1.Patients with a histologic diagnosis of primary peritoneal carcinoma or epithelial ovarian carcinoma, Stage III or IV, with either optimal (<= 1 cm residual disease) or suboptimal residual disease following initial surgery. All patients must have had appropriate surgery for ovarian, primary peritoneal or fallopian tube carcinoma with appropriate tissue available for histologic evaluation to confirm diagnosis and stage.
2.Patients with the following histologic epithelial cell types are eligible: Serous adenocarcinoma, endometrioid adenocarcinoma, mucinous adenocarcinoma, undifferentiated carcinoma, clear cell adenocarcinoma, mixed epithelial carcinoma, transitional cell carcinoma, malignant Brenner's Tumor, or adenocarcinoma N.O.S.
3.Patients must have completed treatment within the past 12 weeks with at least 5 cycles and not more than 8 cycles of platinum (IV or IP) and paclitaxel or docetaxel-based combination chemotherapy and have no symptoms suggestive of persistent cancer, normal CT scan of the abdomen/pelvis and normal (no evidence of cancer) CA-125 following this therapy.
3a. Patients treated with neo-adjuvant platinum-taxane chemotherapy for a presumptive diagnosis of stage III or IV primary peritoneal carcinoma or epithelial ovarian carcinoma (by paracentesis, percutaneous biopsy or open biopsy) are eligible provided that they have undergone interval abdominal surgery after at least one but no more than six cycles of standard chemotherapy as defined in section 3.13. Such surgery must meet the same criteria as for those undergoing up front surgery, including tissue diagnosis for confirmation of primary tumor site and Stage III or IV disease. Also, patients must have received at least two cycles after interval abdominal surgery.

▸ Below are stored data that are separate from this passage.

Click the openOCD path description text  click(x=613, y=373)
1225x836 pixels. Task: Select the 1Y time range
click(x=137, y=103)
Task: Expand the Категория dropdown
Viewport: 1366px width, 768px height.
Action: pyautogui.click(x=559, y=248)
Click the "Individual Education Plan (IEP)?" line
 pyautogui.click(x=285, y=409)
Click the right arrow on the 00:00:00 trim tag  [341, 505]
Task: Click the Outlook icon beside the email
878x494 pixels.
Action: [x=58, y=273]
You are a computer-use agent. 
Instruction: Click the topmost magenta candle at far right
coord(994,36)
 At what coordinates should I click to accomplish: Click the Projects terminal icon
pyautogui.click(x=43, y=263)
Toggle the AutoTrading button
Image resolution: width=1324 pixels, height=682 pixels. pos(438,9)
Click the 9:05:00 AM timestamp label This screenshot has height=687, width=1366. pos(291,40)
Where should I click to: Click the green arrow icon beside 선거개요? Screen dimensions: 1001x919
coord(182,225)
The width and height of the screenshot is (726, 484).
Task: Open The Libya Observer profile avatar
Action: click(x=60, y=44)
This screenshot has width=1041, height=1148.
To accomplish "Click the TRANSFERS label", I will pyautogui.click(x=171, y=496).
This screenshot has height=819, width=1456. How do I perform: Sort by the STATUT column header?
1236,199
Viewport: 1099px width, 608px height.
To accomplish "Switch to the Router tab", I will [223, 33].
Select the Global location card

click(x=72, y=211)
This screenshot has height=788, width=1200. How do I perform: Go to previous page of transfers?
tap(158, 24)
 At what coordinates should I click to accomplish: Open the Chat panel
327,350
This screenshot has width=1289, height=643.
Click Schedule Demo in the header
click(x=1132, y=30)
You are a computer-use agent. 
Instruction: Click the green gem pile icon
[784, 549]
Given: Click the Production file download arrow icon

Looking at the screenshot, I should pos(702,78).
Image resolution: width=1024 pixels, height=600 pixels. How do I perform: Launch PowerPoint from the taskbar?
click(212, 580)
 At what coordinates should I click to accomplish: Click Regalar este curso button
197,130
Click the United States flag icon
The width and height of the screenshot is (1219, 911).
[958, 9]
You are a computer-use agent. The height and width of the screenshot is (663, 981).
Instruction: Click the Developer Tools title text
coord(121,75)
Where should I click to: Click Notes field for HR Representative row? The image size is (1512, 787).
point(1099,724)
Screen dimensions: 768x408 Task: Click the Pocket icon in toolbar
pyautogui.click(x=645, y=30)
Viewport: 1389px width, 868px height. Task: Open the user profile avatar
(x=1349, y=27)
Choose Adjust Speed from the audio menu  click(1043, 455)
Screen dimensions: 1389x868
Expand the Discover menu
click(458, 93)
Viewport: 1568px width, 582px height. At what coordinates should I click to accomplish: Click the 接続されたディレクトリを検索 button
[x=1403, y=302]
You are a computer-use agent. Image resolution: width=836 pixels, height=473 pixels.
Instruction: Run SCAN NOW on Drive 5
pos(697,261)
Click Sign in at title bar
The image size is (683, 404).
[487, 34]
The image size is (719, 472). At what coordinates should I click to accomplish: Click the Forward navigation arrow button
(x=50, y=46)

4.Patients must have adequate: Bone marrow function: Absolute neutrophil count (ANC) greater than or equal to 1,500/ul, equivalent to Common Toxicity Criteria (CTC) grade 1. Platelets greater than or equal to 100,000/ul. Renal function: creatinine less than or equal to 1.5 x institutional upper limit normal (ULN), CTC grade 1. Hepatic function: Bilirubin less than or equal to 1.5 x ULN (CTC grade 1). SGOT and alkaline phosphatase less than or equal to 2.5 x ULN (CTC grade 1). Neurologic function: Neuropathy (sensory and motor) less than or equal to CTC grade 1.
5.Patients must have a GOG Performance Status of 0, 1, or 2.
6.Patients must have signed an approved informed consent and HIPAA authorization.
7.Patients must complete pre-entry assessments as outlined in section 7.0 of the protocol.
8.English and Spanish speaking patients are eligible to participate in this study.
9.Patients who are pregnant or nursing are excluded; patients who may become pregnant must practice an effective method of birth control.